Credit Repair Tips for Business Credit
Your business credit score is worth its weight in gold. It directly affects not just whether or not you get approved for many types of financing, but also how much you end up paying in interest. With excellent credit, your business can qualify for larger loan amounts, better repayment terms and lower interest rates. How can you rebuild an excellent credit rating? Follow these practical credit repair tips.
1. Negotiate Restructured Payments
The first thing you can try to eliminate debt as quickly as possible is to negotiate with banks or creditors. In many cases, lenders prefer to settle on a lower total amount than to have to deal with the hassle of hiring a collection service or facing possible bankruptcy. In other words, instead of simply ignoring building debt, it’s much better to get lenders on your side. Explain the situation honestly and be prepared to do your part to make payments in exchange for a lower total obligation.
2. Pay Off Your Debt As Quickly As Possible
The longer debt sits there, the more interest accrues. Over time, this compounding interest can grow to be larger than the original debt itself. Don’t let this happen. Take your credit score back by treating debts as one of your most important obligations.
It can require some finesse to know what business needs you have to invest in to continue generating cash flow (such as equipment repairs, payroll, and renting expenses) but try to minimize all other expenses while you focus on repaying your debt. Rebuilding your credit is vital for the continued financial health of any kind.
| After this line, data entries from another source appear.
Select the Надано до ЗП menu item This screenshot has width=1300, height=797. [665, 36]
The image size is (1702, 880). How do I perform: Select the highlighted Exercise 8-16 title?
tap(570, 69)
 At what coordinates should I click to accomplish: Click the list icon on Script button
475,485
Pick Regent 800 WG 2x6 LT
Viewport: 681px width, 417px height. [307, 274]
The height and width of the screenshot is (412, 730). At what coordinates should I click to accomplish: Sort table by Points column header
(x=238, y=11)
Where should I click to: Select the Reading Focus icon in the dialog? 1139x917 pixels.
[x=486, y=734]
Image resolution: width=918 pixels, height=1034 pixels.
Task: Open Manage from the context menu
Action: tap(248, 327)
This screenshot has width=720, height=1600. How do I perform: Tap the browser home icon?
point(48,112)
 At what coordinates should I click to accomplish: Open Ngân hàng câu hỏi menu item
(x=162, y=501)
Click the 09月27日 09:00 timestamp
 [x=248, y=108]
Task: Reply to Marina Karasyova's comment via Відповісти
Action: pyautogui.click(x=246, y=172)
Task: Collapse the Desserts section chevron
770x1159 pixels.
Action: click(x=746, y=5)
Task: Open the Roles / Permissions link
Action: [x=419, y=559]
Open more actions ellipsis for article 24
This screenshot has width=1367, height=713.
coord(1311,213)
3. Ask Your Lenders To Report Debt Cancellation To Credit Bureaus
As you start to make headway with repayments, politely request that the lenders report your progress to credit bureaus. That way, each payment starts to reflect positively on your business credit. This step is especially important when you succeed in paying off or closing each outstanding loan. Many lenders are happy to take this action to help your business because they don’t want you to go bankrupt any more than you do.
4. Consolidate Your Debts
Debt consolidation isn’t always the answer to poor credit, but it can help in a few specific situations. For example, if you owe money to many different lenders/suppliers, it can simplify things to make a single payment every month instead of trying to remember countless payments. This option is also valuable for refinancing emergency debt under better terms.
Beyond simply repaying what you owe, credit repair relies on training yourself to look at managing money differently. You need to understand how to keep your debt-to-credit ratio low. This helps you now and in the future.